Extrait fourni —
Vacarme 19 / Arsenal

Le mouvement des feuilles : usages de la pétition entretien avec Jean-Gabriel Contamin

Art de la guerre, suite. Après la grève de la faim (Vacarme n°18), la pétition. Jean-Gabriel Contamin vient de soutenir une thèse sur ses usages en France, de la révolution à la circulaire Chevènement, du simple signataire au parlementaire européen. Sous l’apparente évidence d’une pratique, un monde.

À la lecture de votre travail, la première surprise est généalogique : c’est Guillotin, l’inventeur de la guillotine, qui nous aurait légué la pétition telle que nous la connaissons ?

Oui. Il semble que celui qui, selon l’expression de Victor Hugo, a eu le « funeste privilège de n’avoir pu détacher son nom » d’une invention qu’il n’avait pas directement désirée, n’a en revanche pas eu celui de voir son nom attaché à une innovation qu’il aurait effectivement introduite : l’usage moderne de la pétition en France.

En 1788, dans le cadre de la convocation des États généraux, un arrêt du Conseil du Roi rend possibles, pour la première fois en France, l’impression et la diffusion de Mémoires touchant l’histoire et la politique sans qu’ils soient préalablement soumis à la censure et à l’autorisation de police. C’est cette possibilité dont s’empare un particulier, le docteur Guillotin, pour rédiger un texte intitulé la « Pétition des citoyens domiciliés à Paris » qui demande notamment que la représentation du Tiers-État aux États-Généraux soit au moins équivalente à celle des deux autres ordres.

Parmi les nombreux opuscules que suscite l’arrêt du Conseil du Roi, c’est le seul qui s’intitule explicitement « pétition » : le mot est même écrit en italique, comme s’il était inhabituel. De plus, il tranche avec les autres par son mode de diffusion : le texte est endossé par six corporations de commerçants parisiens, qui le proposent à signature dans les études de notaires et dans les clubs.

Travail à réaliser —
Dans l'entretien sur la pétition, combien de corporations ont endossé la pétition rédigée par le docteur Guillotin, s'il vous plaît ?

Extrait de données —
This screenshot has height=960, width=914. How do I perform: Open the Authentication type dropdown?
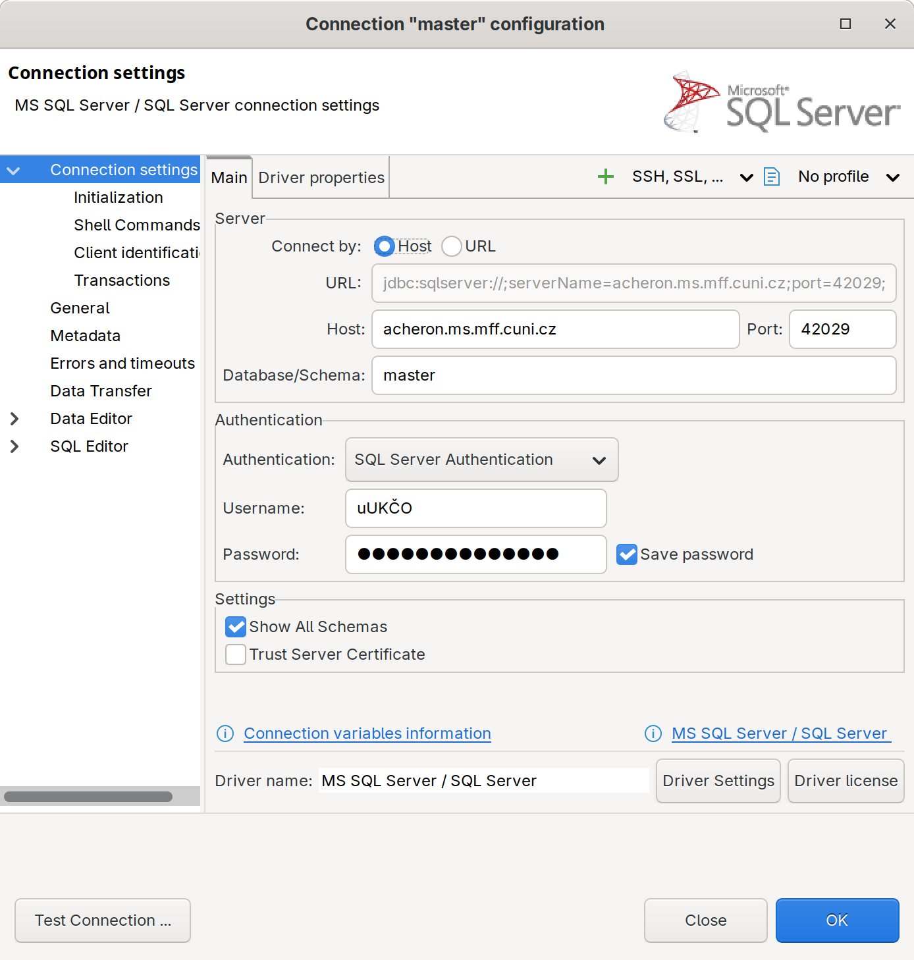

==

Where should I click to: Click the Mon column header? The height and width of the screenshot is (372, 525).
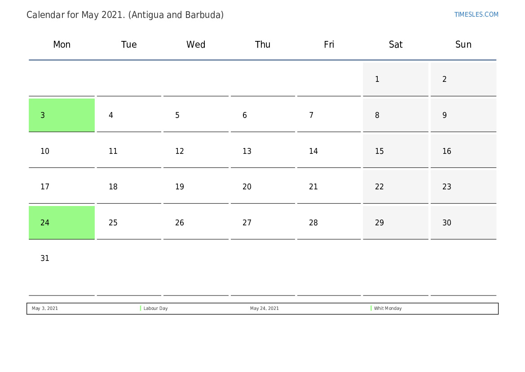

Réponse à fournir —
Six corporations de commerçants parisiens l'ont endossée.